Three hundred million guns in the US at this tme and what good are they unless we can take Bush/Cheney & Co on a hunting trip?
kiss my ass has harshly said how i feel about this. i think that liberals are too easy on crime. the execution of a murdered isn't barbaric, it's justice. i've been told "well what if they are executed and they are innocent".
well what if they are imprisoned for 20,30, 40 years and are innocent as well? we need to make the investigative process much more accurate, so innocent people are acquitted. it's easy to say we should do away with the death penalty, when it's someone else's loved one who was killed. i've heard the arguments against the DP, but i'm definitely not swayed. a prison term can lead to a parole, especially after a few years of "good behavior" or they find "god" or whatever. I see so much sympathy for the criminals but not much for the victims.
even if people disagree with some of Cindy's beliefs, we should still rally with her and agree to disagree, so we can help restore our nation
Kiss my ass: I hunt, I hug trees, fuck you.
MannieDavis: Sorry to have missed your response.
If you can guarantee that the person accused is the person who's guilty of murder then you have half a chance of convincing me that execution is justifiable. In other words you have no chance. Yes, it's kinda cruel to stick someone in a cage for a few decades; in cases where the sob is guilty of murder I say good. In cases where the accused is able to prove his innocence, I say thank god we didn't off the guy. Let those who murder wish for a quick release, I say make them wait.
crime is marely a symtom of the rot within. Death penalty is not going to change any thing significantly. Essentially it is 'feel-good' measure.
When I was drafted into the Army they put a gun in my hand and told me to kill. I said "but killing is against God's Commandments". They said "shut up and kill those fuckers", so I did.
They made me a hero.
When I got home some guy pissed me off, so I killed that fucker.
Tomorrow I'm gonna hang.
I got some real confusin shit to discuss with God when I get to see him.
Cindy,
I believe you taught your children gentleness, but we can't absolve people just because they needed money. (For college, or whatever reason.) The united states and their soldiers in Iraq, regardless of what their excuse is, are there because they decided to murder people for money. (By joining the army, a person agrees to murder for money.) Whether their excuse is that they wanted a little money for college, like your son, or wanted a lot to line their already bloated pocketbooks, like Bush and Co, the fact is they decided to kill their fellow human beings to get it. We need to make a stand and say that EVERYONE involved in this has a choice, from the resident who ordered us there, to the soldiers who agreed to go. We all admire Ghandi, King, Thoreau, and the White Rose in Nazi Germany because when faced with a choice, they turned away from evil and said "no." And if that is the right thing to do, we cannot be true to our beliefs and fail to condemn those who kill for money, even for a little money, even on orders, until they realize what they're doing is wrong and stop. And we can't wholly blame society or the military industrial complex for this, either. Every one there is there because he made a choice to kill murder people if so ordered. If society was solely to blame, we'd have to say Bush, Cheney, and the rest of their murderous ilk pursue their murderous wars for profit because that's the way society (high society, in their case) taught them to be; pursue profit, whatever the cost. It wouldn't be their fault.

* _Parts of the exercise_:
1 > In the comment thread, what does one commenter say the death penalty essentially is?
2 > Write out the passage of the comment thread between "If you can guarantee" and "killed that fucker.", inclusive.

Stored data:

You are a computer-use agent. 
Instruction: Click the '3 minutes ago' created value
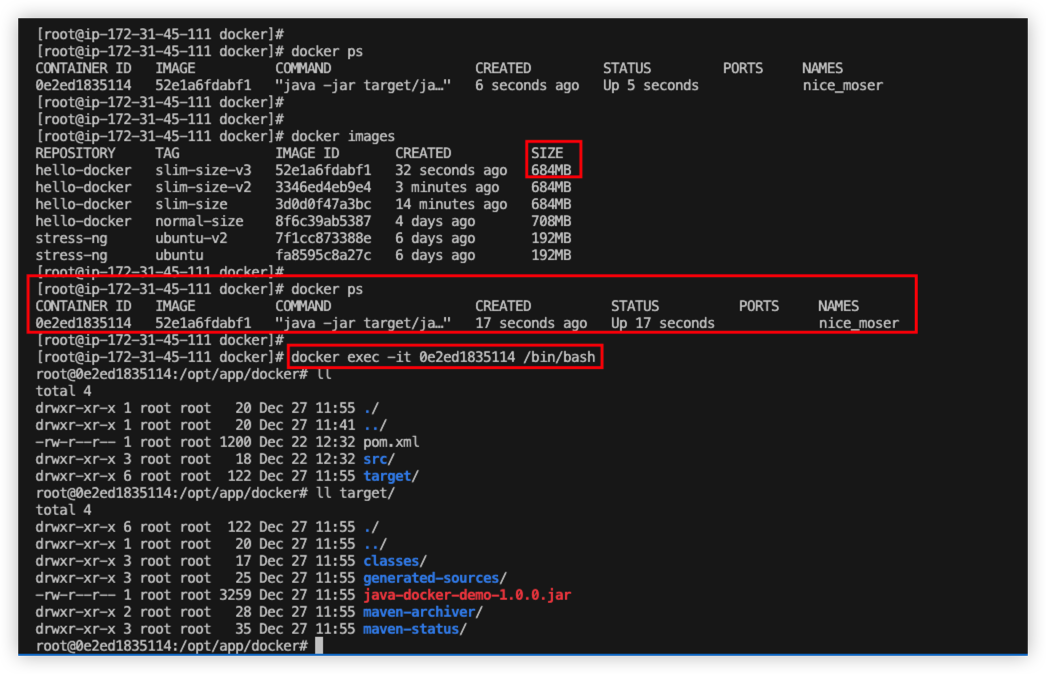point(447,187)
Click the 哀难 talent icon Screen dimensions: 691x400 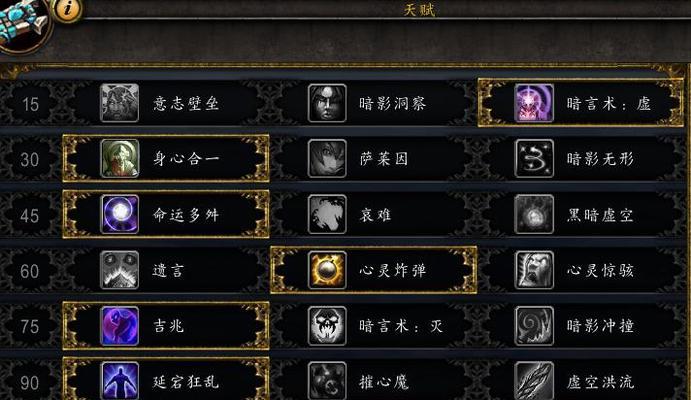tap(327, 214)
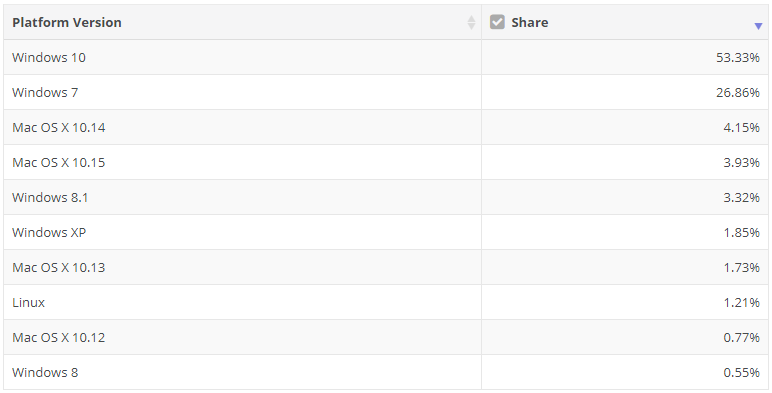Click the 4.15% share cell
The width and height of the screenshot is (772, 393).
(x=625, y=127)
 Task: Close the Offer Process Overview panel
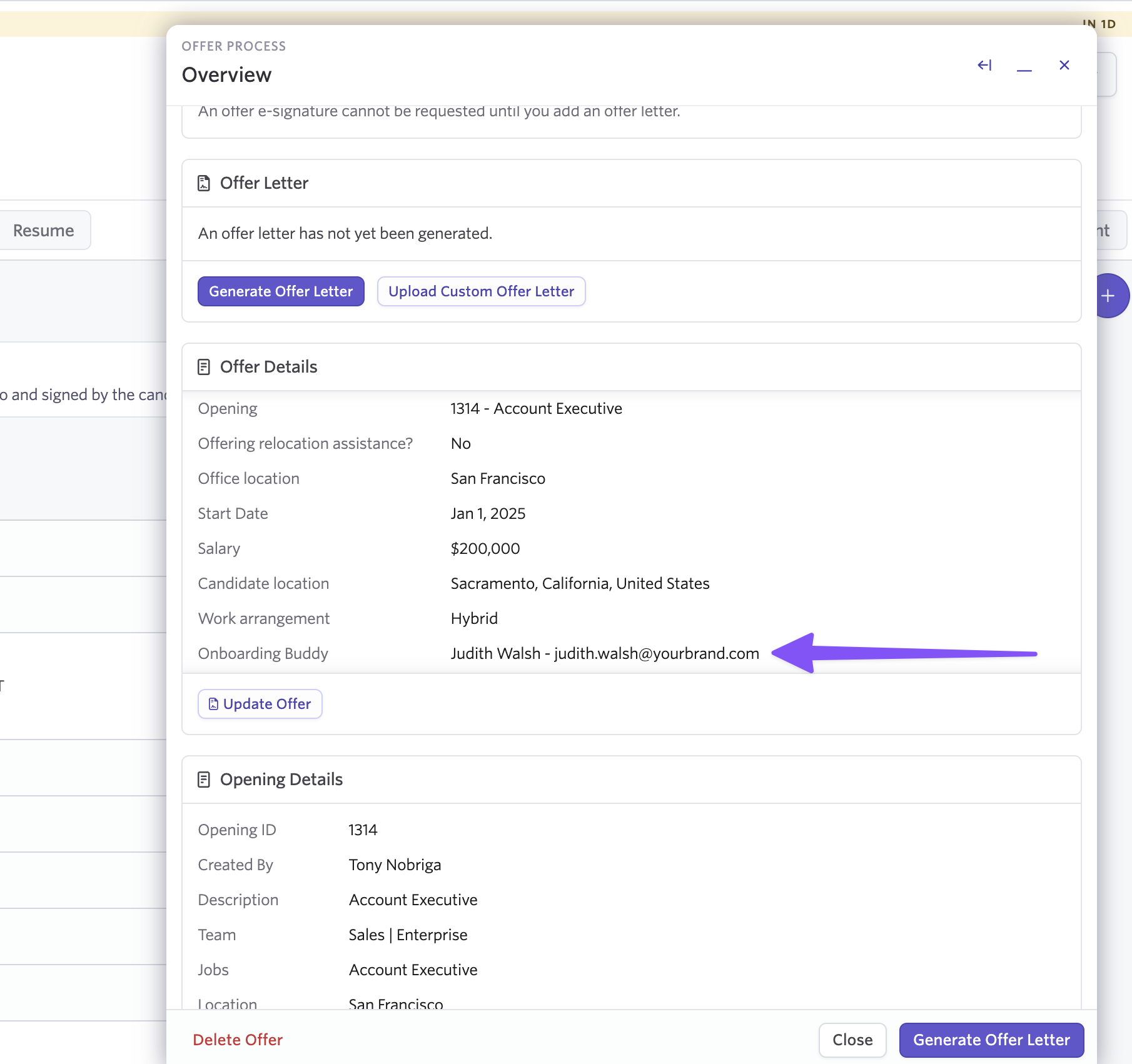pos(1064,65)
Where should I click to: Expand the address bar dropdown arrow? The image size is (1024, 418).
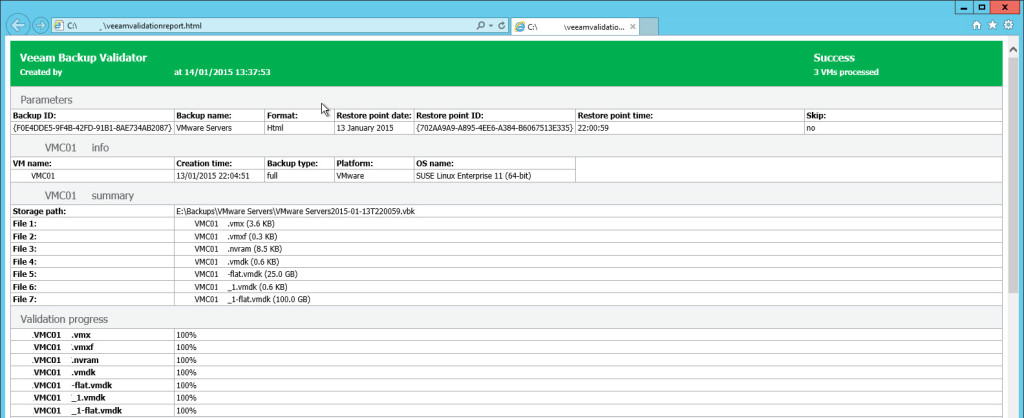[x=491, y=26]
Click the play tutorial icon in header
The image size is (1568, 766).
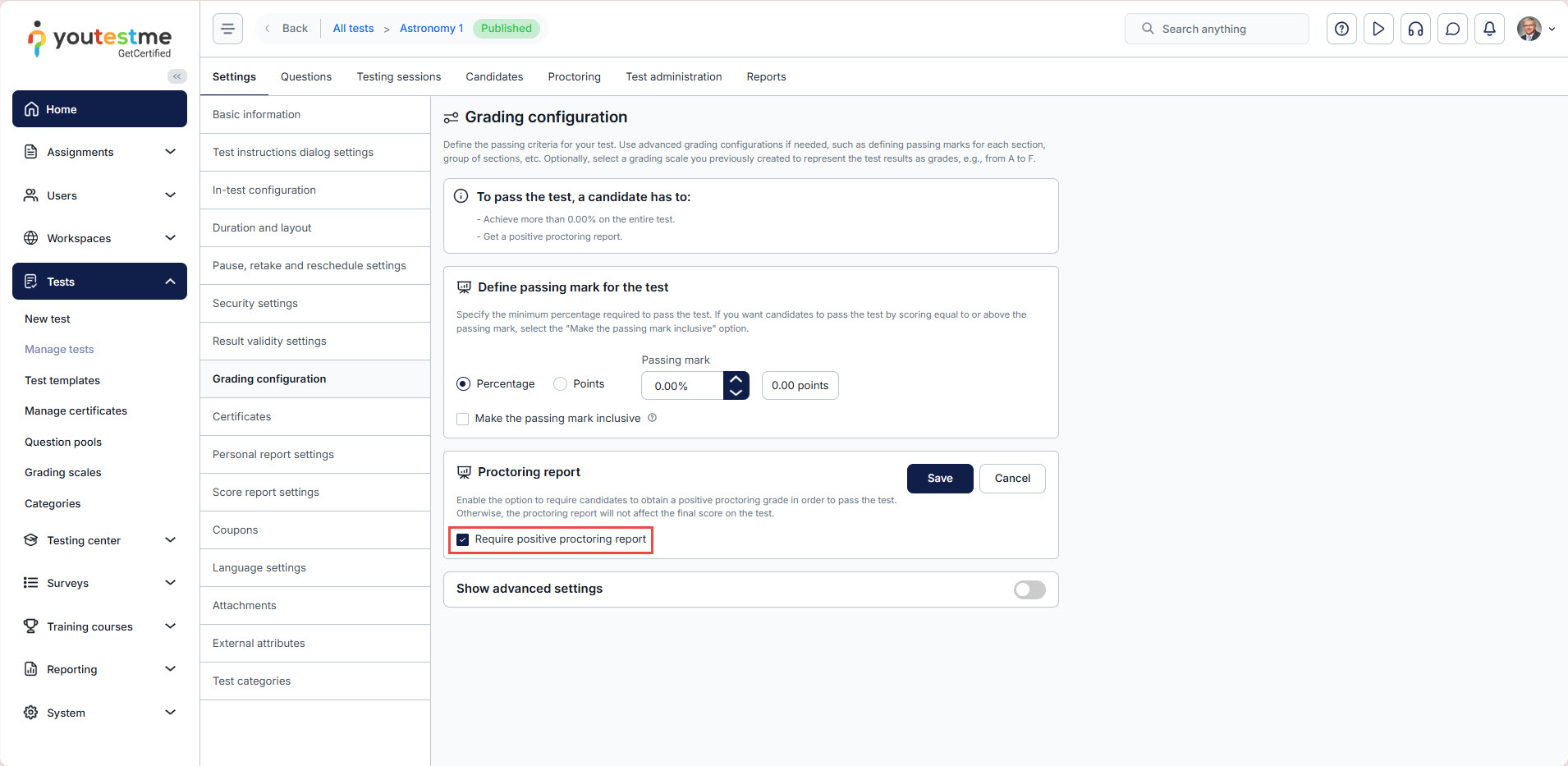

* _Answers_:
1 > A "feel-good" measure.

2 >
If you can guarantee that the person accused is the person who's guilty of murder then you have half a chance of convincing me that execution is justifiable. In other words you have no chance. Yes, it's kinda cruel to stick someone in a cage for a few decades; in cases where the sob is guilty of murder I say good. In cases where the accused is able to prove his innocence, I say thank god we didn't off the guy. Let those who murder wish for a quick release, I say make them wait.
crime is marely a symtom of the rot within. Death penalty is not going to change any thing significantly. Essentially it is 'feel-good' measure.
When I was drafted into the Army they put a gun in my hand and told me to kill. I said "but killing is against God's Commandments". They said "shut up and kill those fuckers", so I did.
They made me a hero.
When I got home some guy pissed me off, so I killed that fucker.